Já o fundamento da medida da meia-entrada com o recorte de gênero, é a inclusão material de mulheres nesses ambientes para além do posicionamento reativo das muitas situações de violência. Veja: se um espaço é ocupado majoritariamente por homens, como é o caso do futebol brasileiro, dificilmente os debates sobre a inclusão e a participação das mulheres estarão no centro da discussão sobre os avanços do esporte. Ainda, há que se considerar o histórico de avanços de direitos das mulheres, muitas das vezes restritos à perspectiva doméstica; trata-se de enxergar a mulher como detentora do direito da vida pública e das oportunidades de lazer.
O objetivo do projeto é efetivar a igualdade entre homens e mulheres a usufruírem do direito ao lazer e ao acesso a um esporte que por muito tempo foi feito para os homens. Trata-se não da tentativa de retirar homens das cadeiras dos estádios, mas de ocupá-las com mulheres e todos os debates a elas intrínsecos que permitem o amadurecimento de toda a sociedade. Só com um número expressivo de mulheres frequentando jogos, participando de torcidas organizadas e direções dos clubes é que será possível uma nova mentalidade da convivência entre homens e mulheres sem que estas se sintam excluídas do futebol.
Alícia Klein: A instituição de um vasto número de ingressos obrigatoriamente mais baratos não arrisca deixar os ingressos como um todo mais caros? Já vemos isso em shows, o famoso metade do dobro.
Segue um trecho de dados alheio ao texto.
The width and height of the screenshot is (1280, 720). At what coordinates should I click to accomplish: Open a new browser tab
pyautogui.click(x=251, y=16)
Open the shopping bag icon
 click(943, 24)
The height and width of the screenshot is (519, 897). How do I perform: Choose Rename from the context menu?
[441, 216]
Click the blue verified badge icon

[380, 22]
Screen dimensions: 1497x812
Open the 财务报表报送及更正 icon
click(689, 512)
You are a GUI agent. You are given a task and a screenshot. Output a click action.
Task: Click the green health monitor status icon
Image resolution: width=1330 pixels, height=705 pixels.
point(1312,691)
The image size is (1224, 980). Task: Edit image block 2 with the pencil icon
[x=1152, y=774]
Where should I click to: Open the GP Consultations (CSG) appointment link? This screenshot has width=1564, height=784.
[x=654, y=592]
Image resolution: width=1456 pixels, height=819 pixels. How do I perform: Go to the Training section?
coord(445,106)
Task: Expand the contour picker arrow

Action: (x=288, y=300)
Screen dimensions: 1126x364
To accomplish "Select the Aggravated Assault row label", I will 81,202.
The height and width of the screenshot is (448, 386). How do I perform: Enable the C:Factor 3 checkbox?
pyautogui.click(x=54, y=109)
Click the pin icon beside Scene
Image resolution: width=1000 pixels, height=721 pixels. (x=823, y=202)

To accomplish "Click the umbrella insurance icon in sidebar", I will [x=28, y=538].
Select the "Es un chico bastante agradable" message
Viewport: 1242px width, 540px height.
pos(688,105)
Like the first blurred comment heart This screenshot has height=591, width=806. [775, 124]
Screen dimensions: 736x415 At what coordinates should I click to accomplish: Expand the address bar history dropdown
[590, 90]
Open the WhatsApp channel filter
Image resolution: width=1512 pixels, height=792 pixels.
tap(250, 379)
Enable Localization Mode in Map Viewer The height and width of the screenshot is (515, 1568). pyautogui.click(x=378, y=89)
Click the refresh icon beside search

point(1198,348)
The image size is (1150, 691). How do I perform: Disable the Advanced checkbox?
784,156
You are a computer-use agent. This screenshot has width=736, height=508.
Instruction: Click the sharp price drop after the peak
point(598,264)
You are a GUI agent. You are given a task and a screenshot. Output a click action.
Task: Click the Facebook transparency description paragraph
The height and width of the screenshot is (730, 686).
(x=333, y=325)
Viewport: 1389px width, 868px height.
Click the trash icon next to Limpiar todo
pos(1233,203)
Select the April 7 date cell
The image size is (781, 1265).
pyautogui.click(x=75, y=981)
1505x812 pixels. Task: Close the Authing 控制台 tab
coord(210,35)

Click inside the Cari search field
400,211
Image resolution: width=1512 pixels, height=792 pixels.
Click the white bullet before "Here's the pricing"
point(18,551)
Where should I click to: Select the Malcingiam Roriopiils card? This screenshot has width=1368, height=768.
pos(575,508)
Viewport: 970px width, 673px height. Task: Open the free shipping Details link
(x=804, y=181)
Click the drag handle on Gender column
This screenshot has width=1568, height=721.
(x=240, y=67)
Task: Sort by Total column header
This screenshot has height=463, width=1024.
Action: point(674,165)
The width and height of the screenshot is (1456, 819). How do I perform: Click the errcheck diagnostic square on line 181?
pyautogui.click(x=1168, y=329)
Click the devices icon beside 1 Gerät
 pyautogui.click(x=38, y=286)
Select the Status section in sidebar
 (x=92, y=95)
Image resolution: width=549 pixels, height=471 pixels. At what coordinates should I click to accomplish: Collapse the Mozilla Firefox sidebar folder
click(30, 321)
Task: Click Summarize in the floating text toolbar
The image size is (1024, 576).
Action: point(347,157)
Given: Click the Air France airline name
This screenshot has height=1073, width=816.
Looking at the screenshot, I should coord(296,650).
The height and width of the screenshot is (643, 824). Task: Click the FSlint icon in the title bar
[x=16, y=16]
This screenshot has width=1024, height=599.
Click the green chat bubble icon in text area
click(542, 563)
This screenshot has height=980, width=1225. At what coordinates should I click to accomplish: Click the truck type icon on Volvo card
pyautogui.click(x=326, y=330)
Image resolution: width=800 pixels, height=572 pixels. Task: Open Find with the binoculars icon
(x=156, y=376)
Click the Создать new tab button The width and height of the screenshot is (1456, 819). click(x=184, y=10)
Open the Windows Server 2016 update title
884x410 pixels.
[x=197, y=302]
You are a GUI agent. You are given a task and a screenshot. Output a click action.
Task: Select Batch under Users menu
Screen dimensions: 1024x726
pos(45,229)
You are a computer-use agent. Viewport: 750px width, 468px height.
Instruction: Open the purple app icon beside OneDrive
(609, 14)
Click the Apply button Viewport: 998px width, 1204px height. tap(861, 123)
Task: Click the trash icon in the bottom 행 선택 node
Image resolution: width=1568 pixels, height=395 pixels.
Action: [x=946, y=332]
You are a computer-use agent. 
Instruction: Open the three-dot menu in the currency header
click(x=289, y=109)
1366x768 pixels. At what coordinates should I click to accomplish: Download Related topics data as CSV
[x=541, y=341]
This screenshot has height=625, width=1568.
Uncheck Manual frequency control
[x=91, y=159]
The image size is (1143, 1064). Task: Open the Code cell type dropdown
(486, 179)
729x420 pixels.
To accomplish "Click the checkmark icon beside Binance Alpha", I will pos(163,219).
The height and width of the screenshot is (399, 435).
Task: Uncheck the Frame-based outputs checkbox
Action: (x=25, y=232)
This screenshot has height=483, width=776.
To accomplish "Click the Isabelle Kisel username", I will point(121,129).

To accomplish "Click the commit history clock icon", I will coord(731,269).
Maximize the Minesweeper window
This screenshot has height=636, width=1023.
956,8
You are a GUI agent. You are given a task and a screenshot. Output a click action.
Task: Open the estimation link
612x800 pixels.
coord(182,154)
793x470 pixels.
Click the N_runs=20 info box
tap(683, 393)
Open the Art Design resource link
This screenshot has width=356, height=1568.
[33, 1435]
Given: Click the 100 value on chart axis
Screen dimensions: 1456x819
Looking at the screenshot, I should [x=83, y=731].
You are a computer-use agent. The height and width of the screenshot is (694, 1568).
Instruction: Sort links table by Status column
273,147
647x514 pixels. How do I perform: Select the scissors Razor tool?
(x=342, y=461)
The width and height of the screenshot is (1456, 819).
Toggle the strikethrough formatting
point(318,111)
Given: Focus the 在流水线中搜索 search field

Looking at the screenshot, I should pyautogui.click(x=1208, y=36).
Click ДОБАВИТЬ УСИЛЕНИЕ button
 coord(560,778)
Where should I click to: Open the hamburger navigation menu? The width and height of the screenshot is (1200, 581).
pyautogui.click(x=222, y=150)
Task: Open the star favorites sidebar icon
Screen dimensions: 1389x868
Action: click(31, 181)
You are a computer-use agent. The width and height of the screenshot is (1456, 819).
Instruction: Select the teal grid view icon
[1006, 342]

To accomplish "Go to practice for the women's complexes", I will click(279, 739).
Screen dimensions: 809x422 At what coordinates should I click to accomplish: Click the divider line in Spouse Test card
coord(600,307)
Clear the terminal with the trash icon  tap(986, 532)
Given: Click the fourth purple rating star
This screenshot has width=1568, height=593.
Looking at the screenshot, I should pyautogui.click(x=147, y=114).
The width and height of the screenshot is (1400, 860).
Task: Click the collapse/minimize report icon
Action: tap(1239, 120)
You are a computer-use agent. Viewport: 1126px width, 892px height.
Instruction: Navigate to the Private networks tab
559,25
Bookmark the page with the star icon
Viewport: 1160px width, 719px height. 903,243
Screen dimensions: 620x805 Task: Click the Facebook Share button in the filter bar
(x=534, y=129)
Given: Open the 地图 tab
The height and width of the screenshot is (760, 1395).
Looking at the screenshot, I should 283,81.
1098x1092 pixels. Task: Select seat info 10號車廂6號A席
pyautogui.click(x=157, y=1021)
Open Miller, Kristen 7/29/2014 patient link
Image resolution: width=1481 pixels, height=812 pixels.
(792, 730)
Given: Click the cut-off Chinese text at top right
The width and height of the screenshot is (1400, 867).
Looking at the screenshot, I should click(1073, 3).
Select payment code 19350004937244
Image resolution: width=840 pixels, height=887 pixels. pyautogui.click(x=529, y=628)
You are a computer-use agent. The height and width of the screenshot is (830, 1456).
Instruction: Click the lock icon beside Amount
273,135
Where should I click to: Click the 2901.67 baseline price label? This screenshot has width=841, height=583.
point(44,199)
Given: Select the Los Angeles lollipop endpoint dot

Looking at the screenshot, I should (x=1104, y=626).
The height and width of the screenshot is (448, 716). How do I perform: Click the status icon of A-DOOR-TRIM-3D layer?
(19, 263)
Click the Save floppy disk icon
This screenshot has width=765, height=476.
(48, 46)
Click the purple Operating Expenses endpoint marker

Sâmia Bomfim: A meia-entrada permitirá que cada vez mais ingressos sejam vendidos. Afinal, sem esse incentivo, dificilmente mães solo, mulheres em subempregos e mulheres em situação de desigualdade salarial teriam chances mínimas de participarem desses jogos, como é o caso de muitas brasileiras. Exemplo é que já é comum que anualmente no dia 8 de Março os clubes promovem ações semelhantes muito vitoriosas. Quanto mais ingressos forem vendidos, melhor para as vendas, já que além dos ingressos, muitas vezes não esgotados, essas mulheres poderiam consumir serviços e produtos comercializados nesses jogos. Parte-se da análise que o incentivo não beneficia só a mulher mas a toda a cadeia de consumo que envolve o futebol. Quanto à fiscalização do repasse dos custos ao consumidor, temos que seguir enfrentando esse debate em todo o mercado de cultura, esporte e lazer, assim como fazemos nos direitos de meia entrada para estudantes, crianças e idosos.